Lebih jauh, pihak KSPI dalam keterangan tertulis yang dipublikasi SINDOnews menyatakan, tidak berlebihan apabila dari waktu ke waktu gerakan penolakan RUU Omnibus Law Cipta Kerja semakin besar. Dalam aksi yang direncanakan akhir Agustus nanti, selain menyuarakan penolakan RUU Ominibus Law Cipta Kerja, juga akan meminta pemerintah dan DPR mengupayakan penghentian pemutusan hubungan kerja (PHK) massal. Selama ini, pemerintah dan DPR dinilai tidak punya strategi untuk menghindari PHK besar-besaran sebagai dampak pandemi Covid-19. Sungguh aneh di mata KSPI karena pemerintah dan DPR justru memprioritaskan pembahasan RUU yang dianggap mengancam pekerja.
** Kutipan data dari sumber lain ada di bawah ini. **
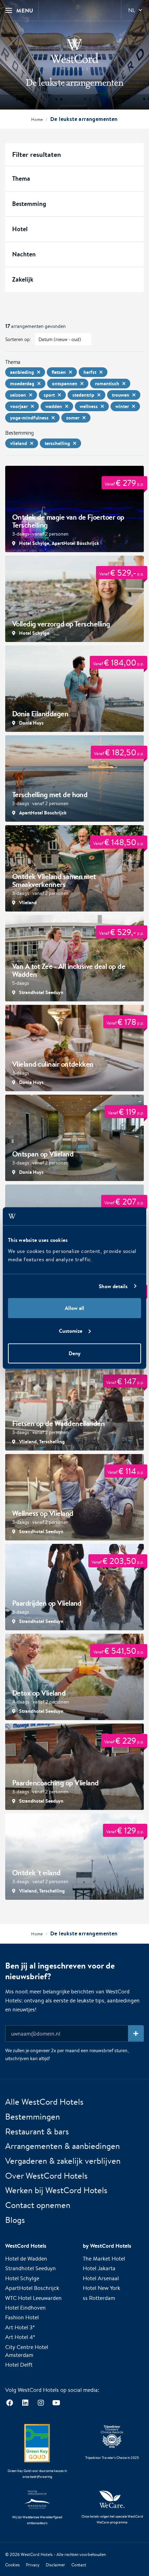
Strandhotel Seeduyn (30, 2268)
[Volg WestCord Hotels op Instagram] (40, 2403)
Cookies (12, 2564)
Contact (78, 2564)
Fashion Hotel (22, 2317)
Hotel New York (101, 2288)
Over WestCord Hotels (46, 2175)
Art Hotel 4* (20, 2337)
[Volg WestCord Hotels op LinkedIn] (25, 2403)
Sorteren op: (18, 339)
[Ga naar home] (74, 53)
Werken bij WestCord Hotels (56, 2190)
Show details (113, 1286)
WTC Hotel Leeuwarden (33, 2298)
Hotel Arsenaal (101, 2278)
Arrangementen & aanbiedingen (62, 2145)
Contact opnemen (37, 2204)
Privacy (33, 2564)
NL (131, 10)
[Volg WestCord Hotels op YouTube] (56, 2403)
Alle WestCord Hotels (44, 2101)
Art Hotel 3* (20, 2327)
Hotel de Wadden (26, 2258)
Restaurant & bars (37, 2131)
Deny (74, 1353)
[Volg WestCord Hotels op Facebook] (9, 2403)
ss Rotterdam (99, 2298)
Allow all (74, 1308)
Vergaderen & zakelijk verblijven (63, 2160)
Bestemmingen (32, 2116)
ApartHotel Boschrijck (32, 2288)
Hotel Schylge (22, 2278)
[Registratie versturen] (136, 2033)
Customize (70, 1330)
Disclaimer (55, 2564)
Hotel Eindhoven (25, 2307)
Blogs (15, 2219)
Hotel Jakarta (99, 2268)
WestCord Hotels (37, 2554)
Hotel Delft (19, 2364)
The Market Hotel (104, 2258)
Memang benar pembahasan RUU Omnibus Law Cipta Kerja terus dikebut di Badan Legislasi (Baleg) DPR dan dijadwalkan selesai pada awal Oktober 2020, meski menuai kontroversi yang diwarnai penentangan dari asosiasi pekerja. Pemerintah mengklaim telah membahas klaster ketenagakerjaan secara tripartit, yakni bersama dengan serikat pekerja dan pelaku usaha. Kabar terbaru, pihak Kementerian Ketenagakerjaan (Kemnaker) sedang menyempurnakan rumusan klaster ketenagakerjaan berdasarkan hasil dari pertemuan tripartit.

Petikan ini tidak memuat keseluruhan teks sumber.